Take it a slow

A little calvin, a little irritable.

To be precise, it's not a cardin, but it's not exciting enough to write.

There was a big twist in the back, and I wrote it several times, but I didn't dare to release it.

Because of this twist, it will make the plot later in the book more depressing, dull, and even change all the tone of the later plot.

In addition, the plot after the twist will become more dangerous, easier to 404, and more brain-consuming.

I don't know if I should write it like this, and the end of letting go of myself is generally not very good.

But being in a circle all the time, writing the same style of story, does feel too cookie-cutter.

The main thing is to write a plot, which must not only be new, but also exciting enough, otherwise no one will buy it.

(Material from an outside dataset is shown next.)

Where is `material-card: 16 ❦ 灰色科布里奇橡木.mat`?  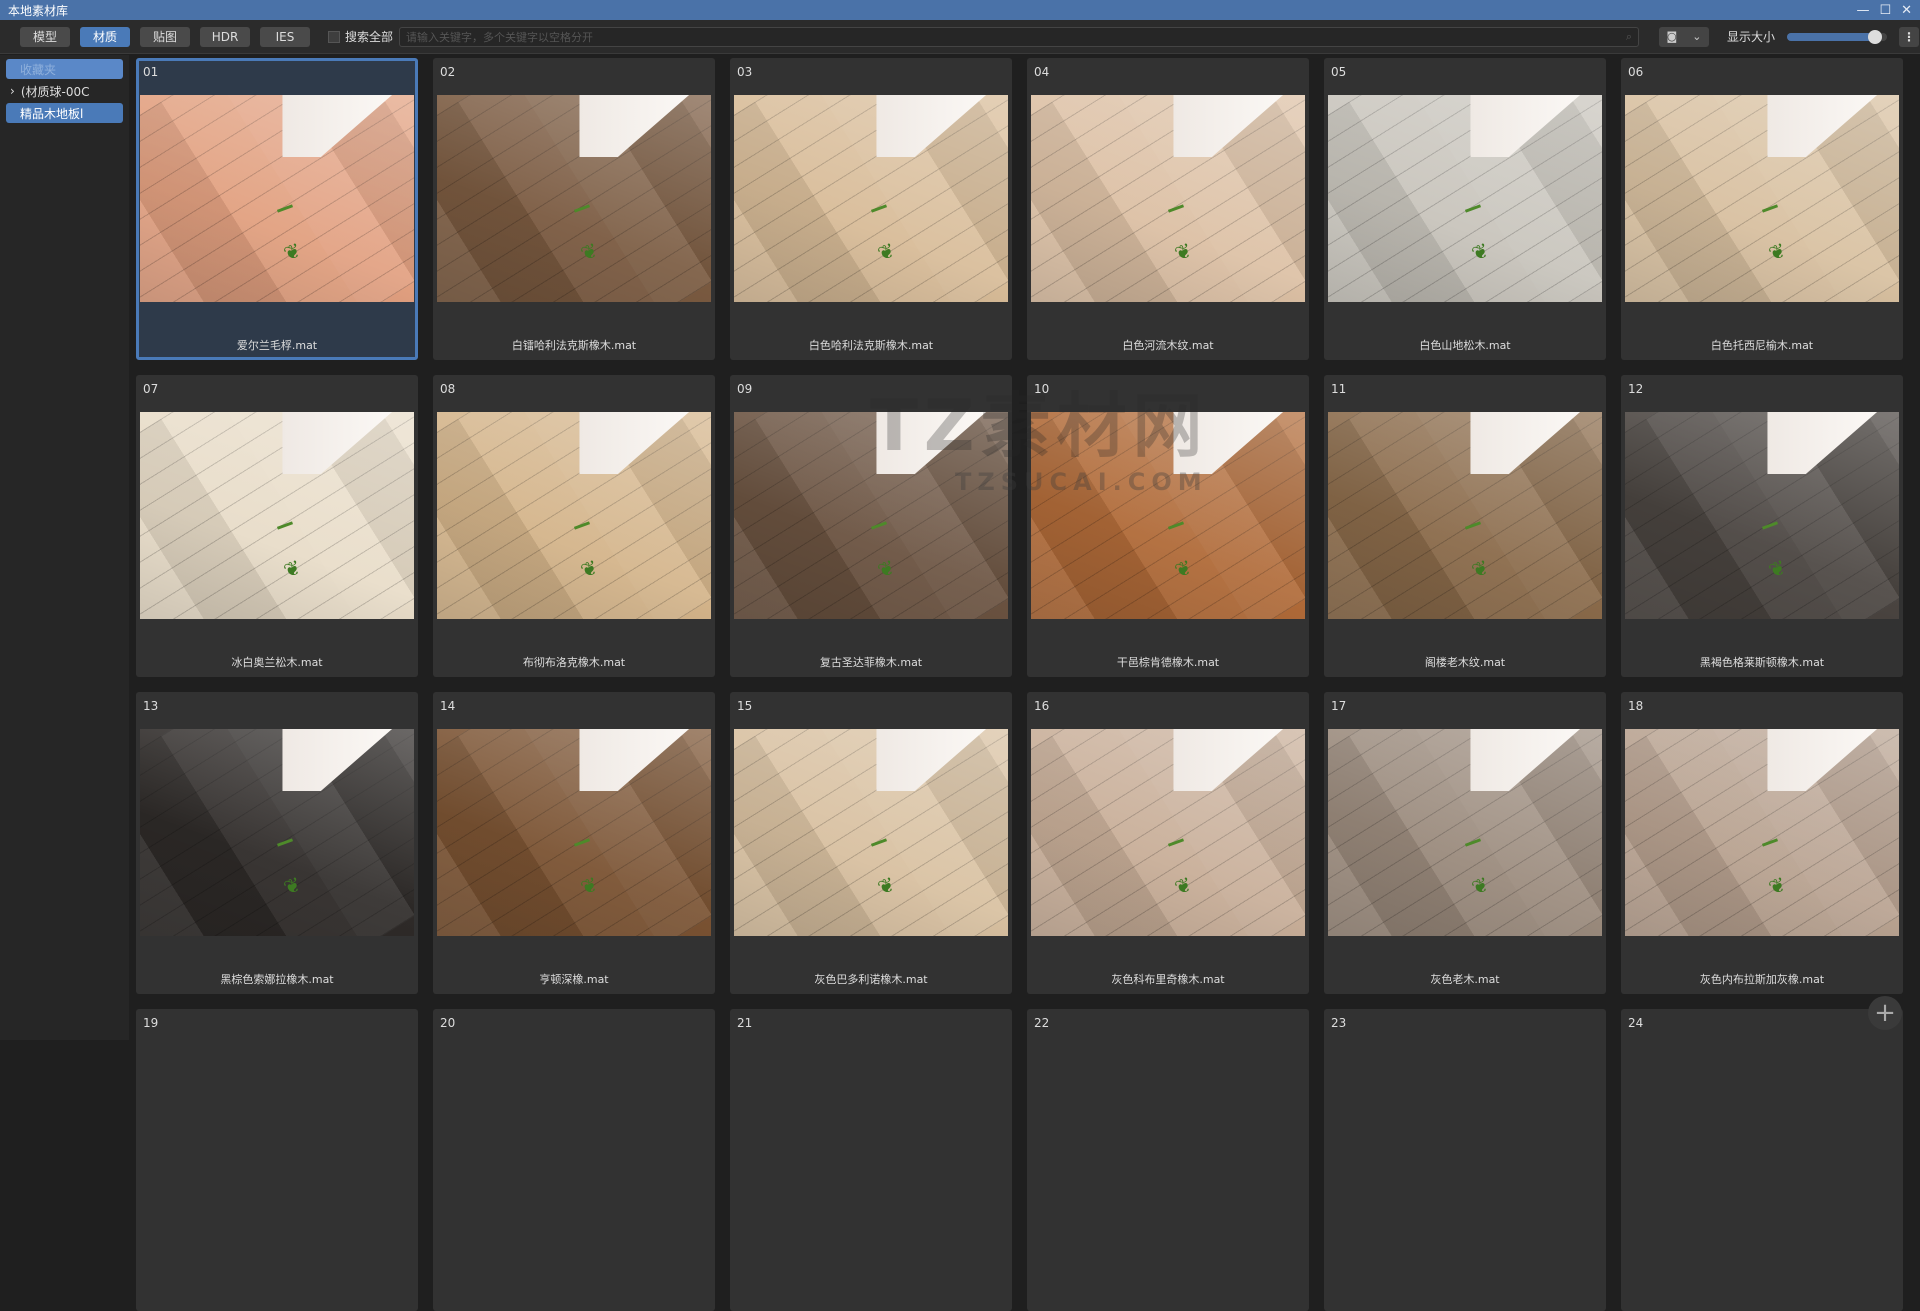
material-card: 16 ❦ 灰色科布里奇橡木.mat is located at coordinates (1168, 843).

But I don't have more than a day to conceive a plot.

It's okay when I'm inspired, but I don't want to break it when I'm not inspired, it's really hard to write, and what I write out is really unsatisfactory.

This also caused the subscription of the book to plummet.

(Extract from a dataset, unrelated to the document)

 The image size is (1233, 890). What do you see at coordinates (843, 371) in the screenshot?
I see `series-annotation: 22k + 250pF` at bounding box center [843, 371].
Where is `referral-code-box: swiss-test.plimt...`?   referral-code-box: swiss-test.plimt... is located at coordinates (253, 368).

When the book hit the shelves, it was ordered for 4,000 for the first time.

To be honest, for a street hit like me, this is an achievement that I have only seen in my dreams.

Because of this, I cherish it so much that I can't wait to spend every minute thinking about the plot and coding words.

Writing this kind of book is indeed a bit brain-consuming, and the time to conceive is too short.

Sometimes after writing a few chapters, I am really dizzy and delirious.

When I first put it on the shelves, I watched three times a day, even though I tried my best to write, but what I wrote was really unsatisfactory.

I can't keep readers at all, and I drop hundreds every day.

I can't help it, I can only slow down the update, two updates a day, and try to spend more time polishing the plot.

However, as the old saying goes, "If you have the heart to plant flowers, the flowers will not bloom".

The more you want to write well, the more you can't write well.

Before, I couldn't understand why some books with such good grades were eunuchs.

I didn't understand until I experienced it myself.

Subscriptions plummet every day, knowing that there was a problem with what I wrote, and desperately trying to remedy it, but no matter how I wrote it, it couldn't be recovered.

Watching it, from heaven to hell little by little......

The grades are getting worse and worse, the mood is getting worse and the mood is getting worse and worse, and the writing is getting worse and worse, forming a vicious circle.

The editor of this book gave several big recommendations before, and it was 4500 average.

Normally, this kind of new book with a small number of words should be at least half of the average book.

Slightly better, there should be two-thirds, or even more.

4500 is set equally, and at least 2250 is set to barely collapse.

If you want a new book, it's good to set it at about 3,000.

But this book, 800 posthumously.

This is still the editor who gave a few big recommendations, and forcibly pulled the chase up a section, which is still outrageous.

I know it's just getting the subscription back to where I should be.

But in the bottom of my heart, it is inevitable that I am still a little uncomfortable......

In fact, reading my book, you should be able to intuitively feel my mood.

Once the plot becomes depressing and dull, it means that my mood is also depressed.

Once the plot becomes interesting, it means that I must have thought of some very interesting and wonderful plot, and I am in a good mood.

So once I was disturbed by some inexplicable things, my mind was messed up and I couldn't write.

That's why I don't want to do something like a book club.

Once you are disgusted by some inexplicable things and some inexplicable people, you may have no energy to code words at all.

In fact, the character of Wen Yiqian, the first character, is my own character.

Autism, sand sculpture.

Autism when you're in a bad mood, sand sculpture when you're in a good mood.

But I always feel that all year round, I spend it in autism......

I'm a person who knows that I'm just a nonsense and I don't have any ideals, so I just want to eat.

When you don't have to worry about starving to death at all, write a little more story that you want to write.

I'm in a bad mood, and I'm a little bit more nonsense, so I won't say it.

I really need to take a break and think about how I can make the story more interesting.

The update has slowed down these days, so please forgive me for adjusting it!